Football 1870s style. The Graphic, December 1872, reproduced in The Rules of Association Football 1863, Bodleian Library, Oxford, 2006.

Our man, Free Kick, seems to be suggesting that the clubs which formed the Football Association in 1863 might have gained inspiration for their set of laws of the game from what was happening in Melbourne four years before. To me this is a bit far fetched, and a bit like the claims for Aboriginal or Irish influence on Australian Rules, or at least Melbourne Football Club rules, as drawn up in 1859. But when you read what the Europeans saw Aboriginal children doing you begin to wonder.

Early European settlers and travellers reported the existence of their games and sometimes provided extensive descriptions. Blandowski commented on the game he had seen, which is represented in Mutzel’s etching, ‘The ball is made out of Typha roots: it is not thrown or hit with a bat, but it is kicked in the air with the foot … The aim of the game: never let the ball touch the ground.’

It is beyond doubt that Aboriginal games which used a purposely-made ball existed. Since many of the references apply to the period before 1859, just what did observers have in mind when they used the word ‘football’ to describe what they saw? It could not have been the Australian game since this did not come into existence until then. My good friend, Ian Syson, points out that Blandowski’s description looks more like soccer than Australian rules, or rather the football exercise which we used to perform in our youth in Scotland called ‘keepy-uppy’, keeping the ball off the ground by use of feet and body not arms and hands. Those migrants who came from a Scottish or English background might well have seen and played a similar type of game in their youth, since the majority of reported observations come from people who did not attend English public schools or universities.

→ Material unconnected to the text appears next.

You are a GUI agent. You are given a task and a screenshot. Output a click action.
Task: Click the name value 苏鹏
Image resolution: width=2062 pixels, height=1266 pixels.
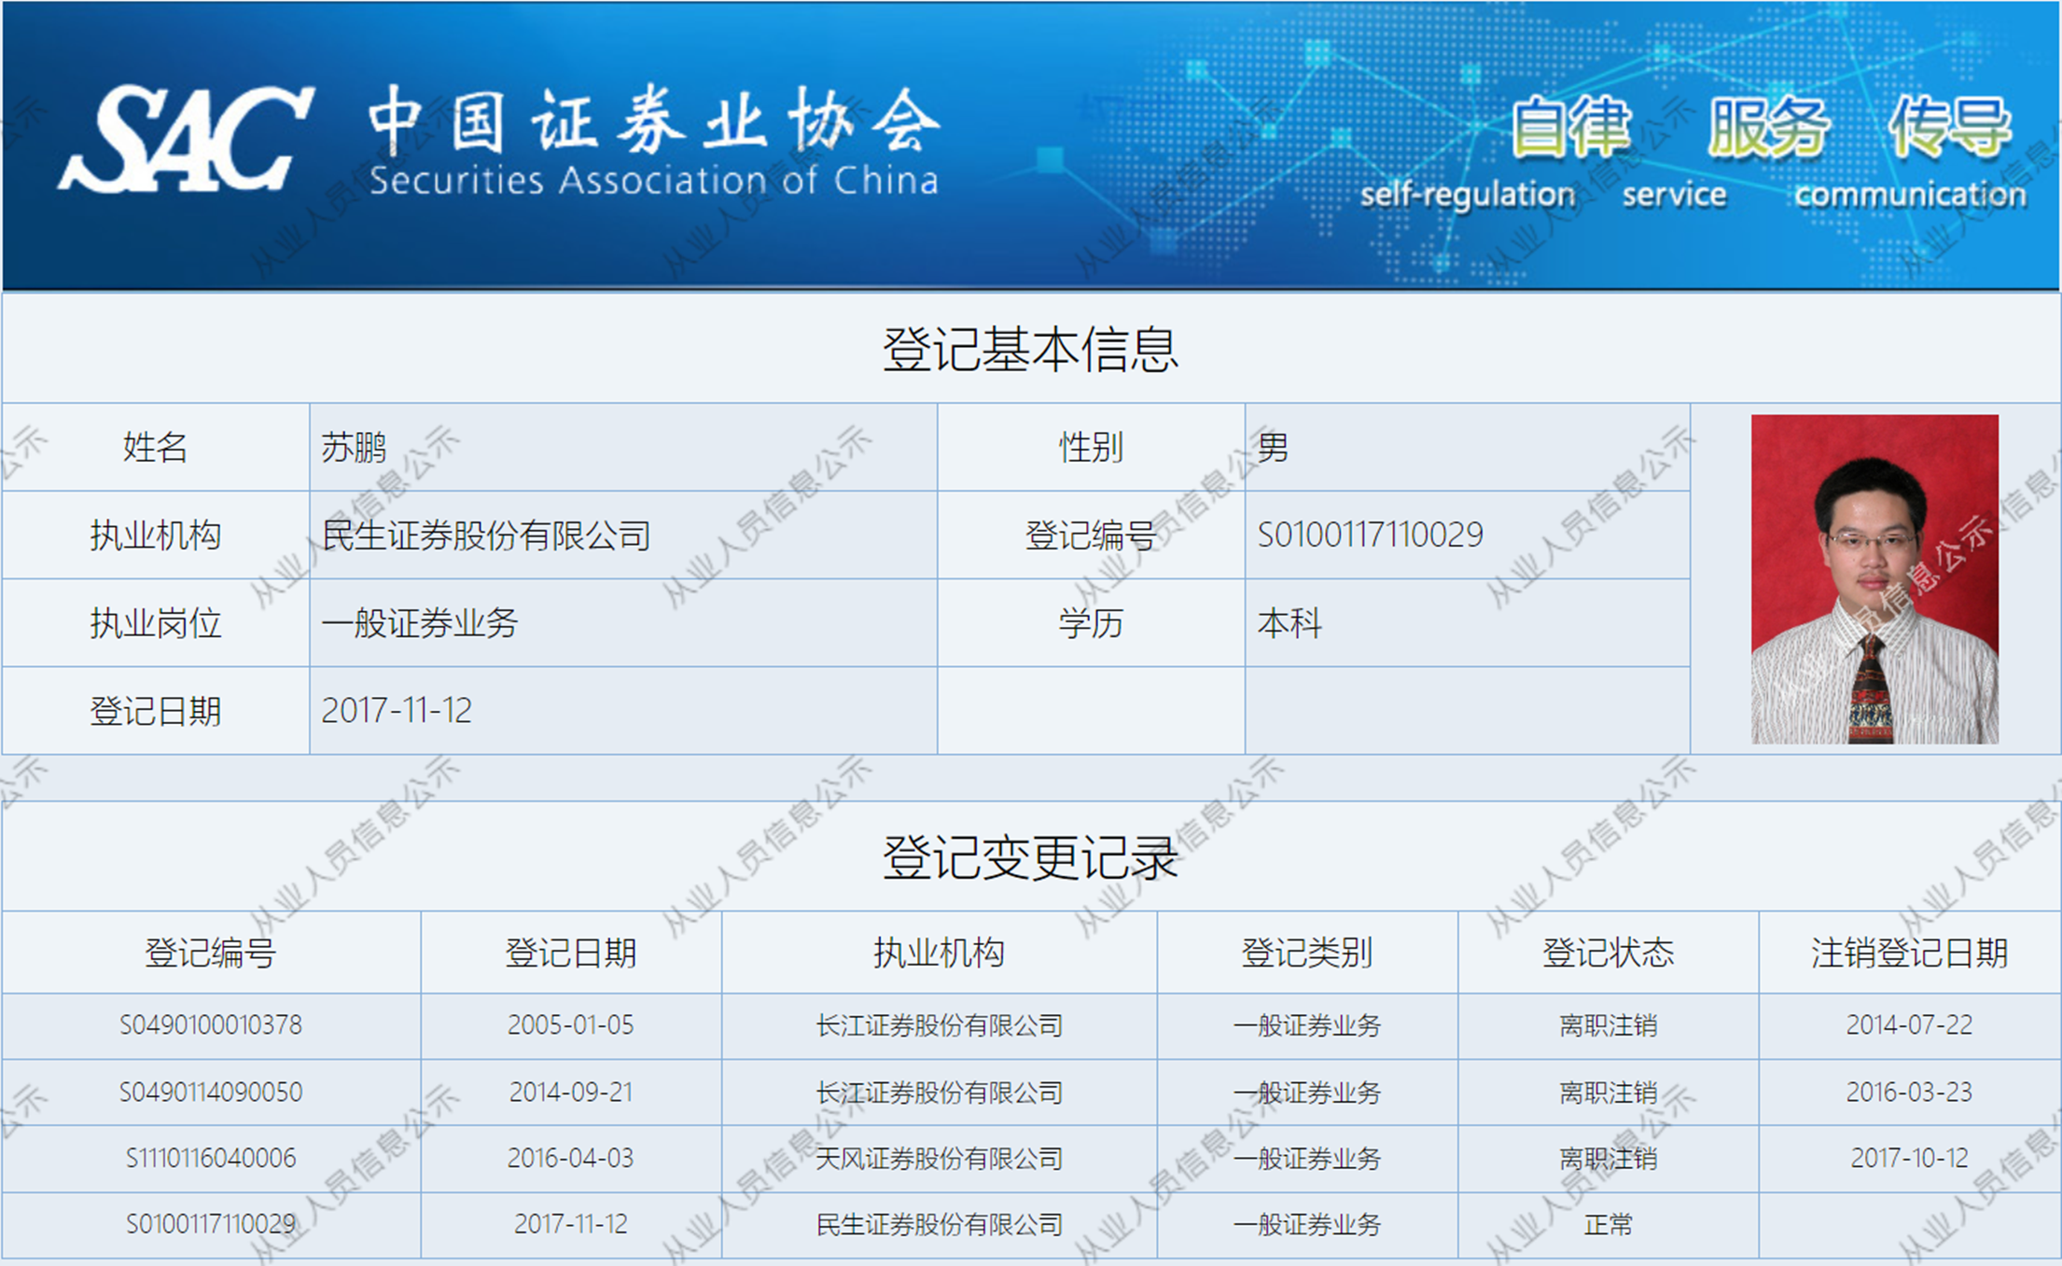click(354, 448)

There was a strong Scottish presence in the western district of Victoria, particularly around Warrnambool and Portland.

One problem with all this, of course, is that there is no real contemporary evidence that the English referred to Australian rules or that the Australians mentioned Aboriginal activities when drawing up their respective codes. So while these are interesting speculations, or myths if you like, it is worthwhile keeping up the search for information on both possibilities. Who knows we may be able to find connections if we look hard enough.